ASSIGNED TASK >> In how many lines of the records does the word "mark" appear? Reply with the number and nothing else.

DATA FOR ANALYSIS >>
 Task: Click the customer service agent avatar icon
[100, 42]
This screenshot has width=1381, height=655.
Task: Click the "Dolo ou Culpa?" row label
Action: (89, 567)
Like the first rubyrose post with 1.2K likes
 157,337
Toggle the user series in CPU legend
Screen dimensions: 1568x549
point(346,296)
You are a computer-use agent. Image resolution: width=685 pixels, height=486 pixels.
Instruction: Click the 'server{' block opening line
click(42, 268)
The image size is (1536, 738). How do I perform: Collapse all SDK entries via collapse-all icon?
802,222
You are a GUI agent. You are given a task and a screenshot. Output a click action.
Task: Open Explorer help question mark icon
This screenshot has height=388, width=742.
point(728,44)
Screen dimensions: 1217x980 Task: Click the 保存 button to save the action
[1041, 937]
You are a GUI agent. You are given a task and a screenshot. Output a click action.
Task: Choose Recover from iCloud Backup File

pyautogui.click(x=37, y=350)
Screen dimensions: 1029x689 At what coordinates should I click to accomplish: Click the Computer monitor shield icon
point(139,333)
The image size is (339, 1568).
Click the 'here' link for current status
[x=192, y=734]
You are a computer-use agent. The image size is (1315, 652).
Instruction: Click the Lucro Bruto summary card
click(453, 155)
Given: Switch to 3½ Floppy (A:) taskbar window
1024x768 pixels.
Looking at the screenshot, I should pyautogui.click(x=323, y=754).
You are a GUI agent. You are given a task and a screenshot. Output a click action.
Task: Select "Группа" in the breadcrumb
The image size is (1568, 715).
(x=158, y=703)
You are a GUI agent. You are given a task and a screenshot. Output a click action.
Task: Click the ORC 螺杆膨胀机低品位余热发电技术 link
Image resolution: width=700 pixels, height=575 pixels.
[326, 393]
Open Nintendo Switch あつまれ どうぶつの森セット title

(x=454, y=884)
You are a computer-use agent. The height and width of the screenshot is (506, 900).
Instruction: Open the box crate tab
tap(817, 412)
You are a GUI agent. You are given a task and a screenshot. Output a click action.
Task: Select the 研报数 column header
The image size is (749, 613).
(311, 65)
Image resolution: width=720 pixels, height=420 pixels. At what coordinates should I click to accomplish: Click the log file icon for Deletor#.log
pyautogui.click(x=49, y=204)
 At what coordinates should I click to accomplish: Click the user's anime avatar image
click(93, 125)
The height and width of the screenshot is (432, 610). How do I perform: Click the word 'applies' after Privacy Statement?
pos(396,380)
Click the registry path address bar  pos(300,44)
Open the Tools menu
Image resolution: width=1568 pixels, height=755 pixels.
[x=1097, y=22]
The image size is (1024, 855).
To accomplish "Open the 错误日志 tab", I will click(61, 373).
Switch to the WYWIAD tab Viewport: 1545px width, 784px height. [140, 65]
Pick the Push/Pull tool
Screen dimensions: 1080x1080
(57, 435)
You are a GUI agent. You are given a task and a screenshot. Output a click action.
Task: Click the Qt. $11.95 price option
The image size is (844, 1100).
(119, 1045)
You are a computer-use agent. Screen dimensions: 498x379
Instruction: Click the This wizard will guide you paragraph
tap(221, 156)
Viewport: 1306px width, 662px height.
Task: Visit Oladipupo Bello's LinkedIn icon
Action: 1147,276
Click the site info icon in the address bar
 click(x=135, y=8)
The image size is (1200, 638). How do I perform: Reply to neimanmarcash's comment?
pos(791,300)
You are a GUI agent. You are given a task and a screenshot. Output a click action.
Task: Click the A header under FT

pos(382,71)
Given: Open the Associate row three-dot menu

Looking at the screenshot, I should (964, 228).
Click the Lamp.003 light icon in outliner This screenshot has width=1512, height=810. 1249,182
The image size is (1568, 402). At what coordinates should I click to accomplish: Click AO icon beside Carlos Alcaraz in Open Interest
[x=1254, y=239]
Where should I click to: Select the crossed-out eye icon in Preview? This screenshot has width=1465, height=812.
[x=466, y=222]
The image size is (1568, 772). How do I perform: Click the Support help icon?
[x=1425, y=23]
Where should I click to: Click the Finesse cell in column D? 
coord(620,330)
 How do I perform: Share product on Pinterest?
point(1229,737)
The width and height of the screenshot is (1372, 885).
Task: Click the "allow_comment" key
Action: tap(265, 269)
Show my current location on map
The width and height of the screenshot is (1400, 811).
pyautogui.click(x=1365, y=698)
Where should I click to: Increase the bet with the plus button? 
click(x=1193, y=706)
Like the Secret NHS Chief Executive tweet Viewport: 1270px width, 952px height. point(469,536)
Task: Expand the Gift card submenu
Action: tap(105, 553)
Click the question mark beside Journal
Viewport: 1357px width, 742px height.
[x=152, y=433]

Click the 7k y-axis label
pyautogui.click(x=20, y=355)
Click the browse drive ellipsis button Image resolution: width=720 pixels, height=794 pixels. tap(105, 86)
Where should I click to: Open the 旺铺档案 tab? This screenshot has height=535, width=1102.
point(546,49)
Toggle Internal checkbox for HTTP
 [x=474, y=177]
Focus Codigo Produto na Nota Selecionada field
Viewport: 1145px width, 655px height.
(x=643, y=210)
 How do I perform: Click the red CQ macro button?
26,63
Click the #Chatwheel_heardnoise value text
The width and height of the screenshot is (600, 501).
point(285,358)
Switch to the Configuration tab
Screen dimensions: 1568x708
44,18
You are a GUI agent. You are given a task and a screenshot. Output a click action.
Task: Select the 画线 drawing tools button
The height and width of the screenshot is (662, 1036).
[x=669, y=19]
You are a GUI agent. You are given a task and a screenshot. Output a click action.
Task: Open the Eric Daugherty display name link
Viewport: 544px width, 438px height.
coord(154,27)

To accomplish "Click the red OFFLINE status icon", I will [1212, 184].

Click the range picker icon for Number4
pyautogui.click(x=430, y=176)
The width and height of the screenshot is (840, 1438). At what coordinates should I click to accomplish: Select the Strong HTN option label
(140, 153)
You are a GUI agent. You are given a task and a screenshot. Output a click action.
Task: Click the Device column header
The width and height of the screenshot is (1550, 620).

WRITTEN RESPONSE >> 2